「口腔ケアのための洗口液・口湿ゲル」の開発・製品化

日本医科大学武蔵小杉病院 感染制御部の望月医師が中心となって企業との産学連携で開発に取り組んだ、口腔ケアのための洗口液・口湿ゲルが製品化されました。
今回、望月医師に口腔ケアや開発、製品化についてのお話を伺いました。

 

口腔ケアとはどういったものですか?

 口腔ケアは、う歯(虫歯)や口臭、肺炎などの予防を目的として、医療や介護の現場で行われているもので、例えば、歯磨きやうがい、義歯の装着と手入れ、歯ぐきのマッサージなどがあります。
特に、自力で呼吸や痰(たん)を出すことが難しく、人工呼吸器を装着されている患者さんは、気管にチューブが入れられているため、医療スタッフが適切な口腔ケアをしないと、口腔内の細菌などが唾液や胃液と一緒に気管に入り、誤嚥性肺炎(ごえんせいはいえん)になってしまう確率が高くなります。
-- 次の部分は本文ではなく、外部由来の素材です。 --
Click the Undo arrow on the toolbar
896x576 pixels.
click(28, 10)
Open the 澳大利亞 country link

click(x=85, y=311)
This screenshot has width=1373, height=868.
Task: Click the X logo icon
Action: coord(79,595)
一旦、誤嚥性肺炎を発症すると、その後の治療が難しくなります。
 口腔ケアによる肺炎の予防効果については、研究により実証もされています。

 

  口腔ケア群(184人) 対象群(182人)
発熱発症率(%) 14.7 29.7
肺炎発生率(%) 11.4 18.7
肺炎死亡率(%) 7.6 16.5

※ 要介護高齢者に対する口腔衛生の誤嚥性肺炎予防効果に関する研究:

米山武義、吉田光由他日歯医学会誌:20,58-68,2001

 

これまでどんな口腔ケアが行われていたのですか?

 市販のうがい薬による口腔内の洗浄、ブラッシングによる口腔ケアを行っていましたが、市販のうがい薬では、殺菌作用が強すぎるため、口の中の環境を維持するのに必要な菌(常在菌)まで死んでしまうという問題がありました。また、粘膜に対する刺激も強いため、粘膜が荒れてしまい、口の中が乾燥してしまうという問題もありました。

洗口液・口湿ゲルとはどんなものですか?

 洗口液とは、口の中に含ませて少しの間クチュクチュすることで口の中を洗浄する液体です。
また、口湿ゲルは口の中が乾燥するのを防ぐための保湿成分を含んだゼリーのようなものです。これは、口の中に塗って使うものです。言わば、お化粧の際の保湿液と同じようなものです。

どのようにして開発されたのでしょうか?

洗口液と口湿ゲルの開発は、ユースキン製薬株式会社(川崎市)と一緒に進めました。もともとは、川崎市の主催する「かわさきライフサイエンスネットワーク事業」の一環として開催された「川崎市-日本医科大学連携ライフサイエンスマッチング」(2007年10月23日)で開発を提案したのがきっかけです。このマッチングにユースキン製薬株式会社の担当者の方が参加をしており、声をかけていただいたことから、共同開発を開始しました。

今回の洗口液・口湿ゲルの特徴はなんでしょうか?

 口腔内の粘膜を刺激せず、保湿効果、抗菌力があることが大きな特徴です。抗菌成分として、お茶に含まれていることで知られているカテキンのなかでも生理活性の高いエピガロカテキンガレートを高濃度に配合しています。カテキンを使った試験では、MRSA(メチシリン耐性黄色ブドウ球菌)や緑膿菌、アシネトバクターといった病原菌への抗菌性があることが明らかとなり、また、インフルエンザウイルスを抑制することも分かりました。

 

※ 左から、MRSA(メチシリン耐性黄色ブドウ球菌)、緑膿菌、アシネトバクターに対する

  抗菌試験の結果を示しています。

※ 試験機関:財団法人 北里環境科学センター(北生発22_0307号.23_0315号.22_0462号.

  23_0142号)

製品化するにあたってどういった点に配慮しましたか?

 抗菌・保湿効果をもたせることはもちろんですが、そのほかに、実際に医療現場で使う場合に衛生的で保管場所に困らないよう、使いきりタイプにしてもらいました。また、口腔ケアを担当する看護師の意見も取り入れながら、持ちやすく、作業がしやすい容器にするよう要望しました。今回の製品にはこうした医療現場の要望を反映させてもらえたと思っています。

 

  

 

今後どのような研究を進めていきますか?

 抗菌性については既に立証していますので、開発した洗口液や洗口ゲルによって、口腔内の保湿効果がどれくらい保たれているのかといった臨床データを積み上げていきたいと考えています。